Update the lines from the one holding "You are a GUI" through the one holding "The width and", inclusive, by changing "screenshot" to "screen image" and keeping all else unchanged. Give back only those lines, without the pictures.

[BEGIN Information shown]

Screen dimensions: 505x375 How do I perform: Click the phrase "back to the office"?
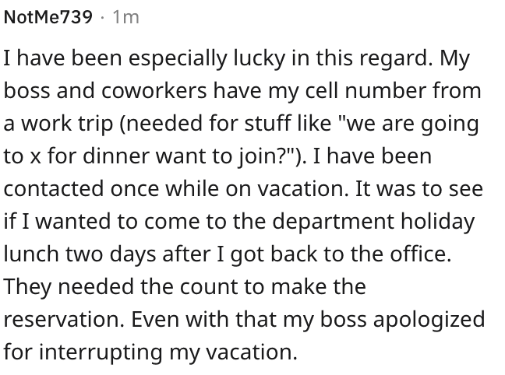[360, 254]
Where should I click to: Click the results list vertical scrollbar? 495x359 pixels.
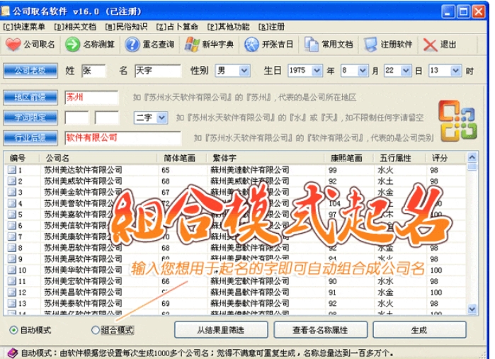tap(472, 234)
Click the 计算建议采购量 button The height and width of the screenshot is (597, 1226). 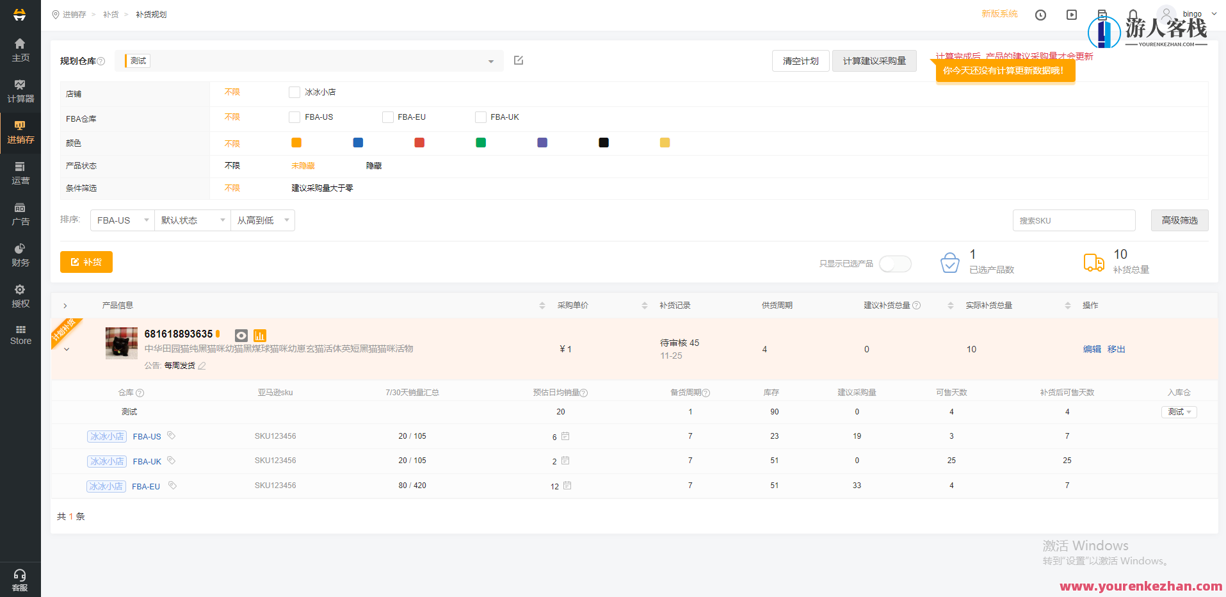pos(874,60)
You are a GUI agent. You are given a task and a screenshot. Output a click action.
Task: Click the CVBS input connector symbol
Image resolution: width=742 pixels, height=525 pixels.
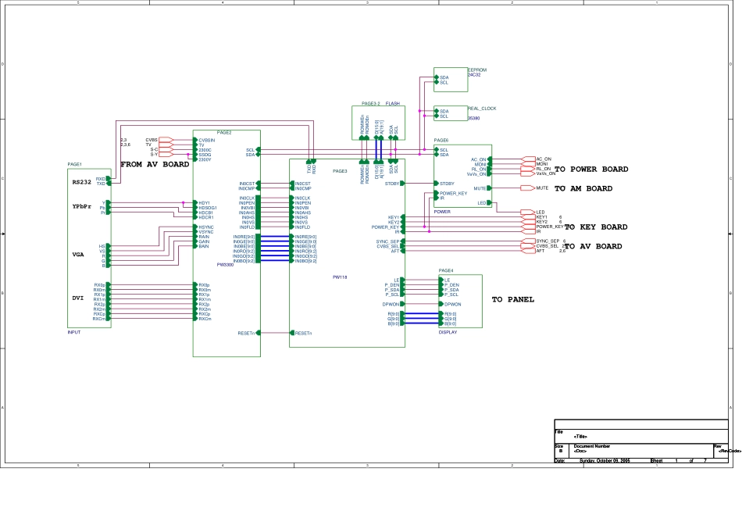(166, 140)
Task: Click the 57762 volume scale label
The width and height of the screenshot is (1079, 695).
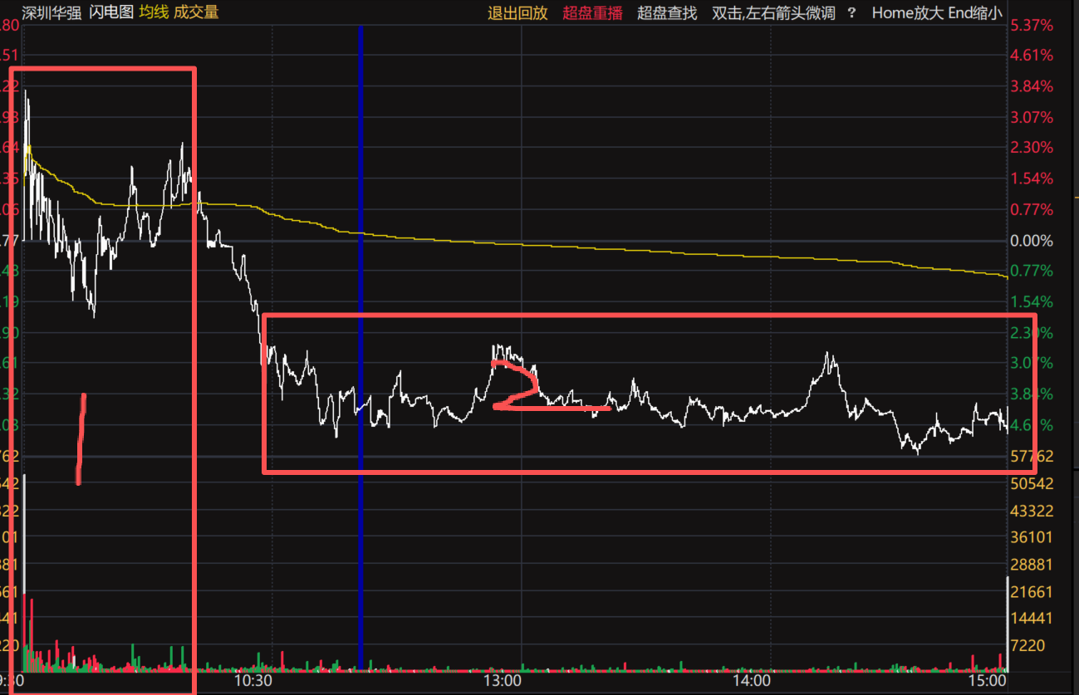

[END Information shown]
[BEGIN Information shown]

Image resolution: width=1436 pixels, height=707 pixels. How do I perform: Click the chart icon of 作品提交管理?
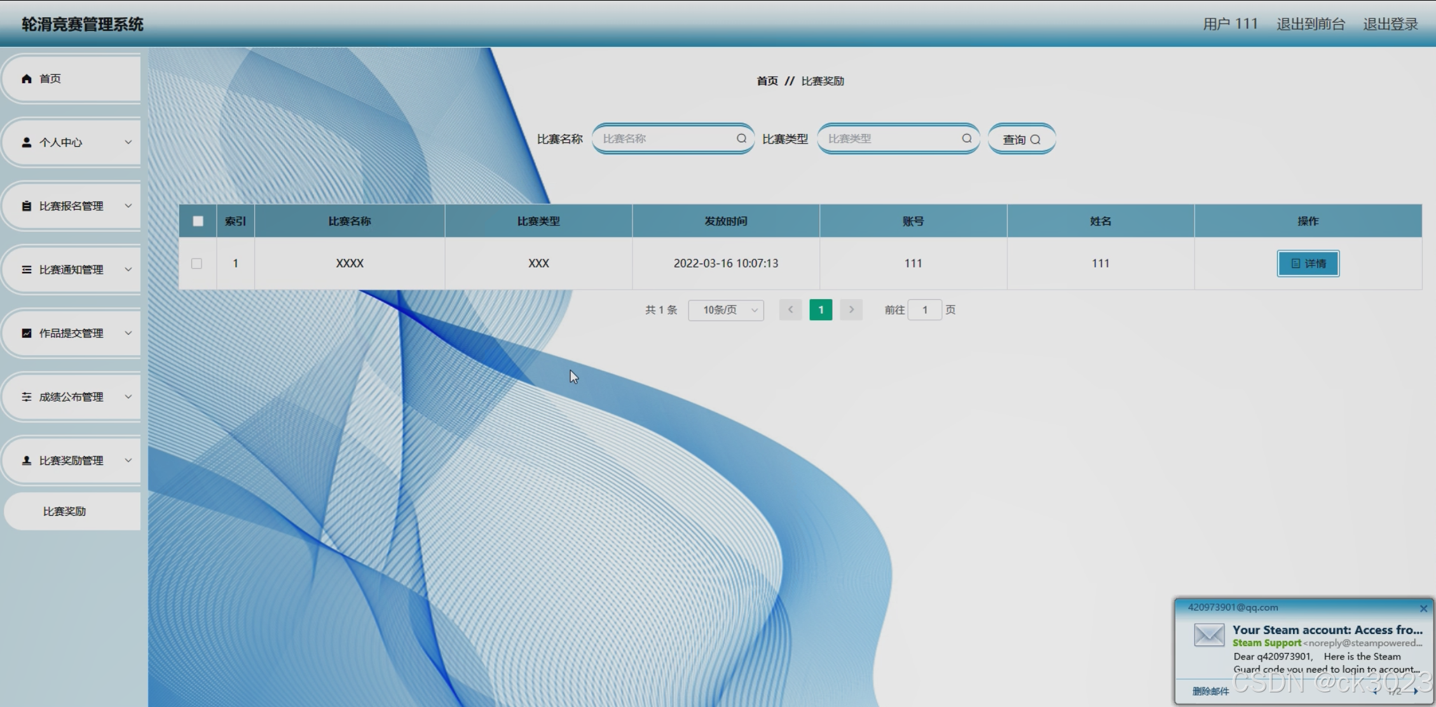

[END Information shown]

- **Answer to the task**:
You are a GUI agent. You are given a task and a screen image. Output a click action.
Task: Click the CVBS input connector symbol
Image resolution: width=742 pixels, height=525 pixels.
(166, 140)
Task: Click the 57762 volume scale label
The width and height of the screen image is (1079, 695).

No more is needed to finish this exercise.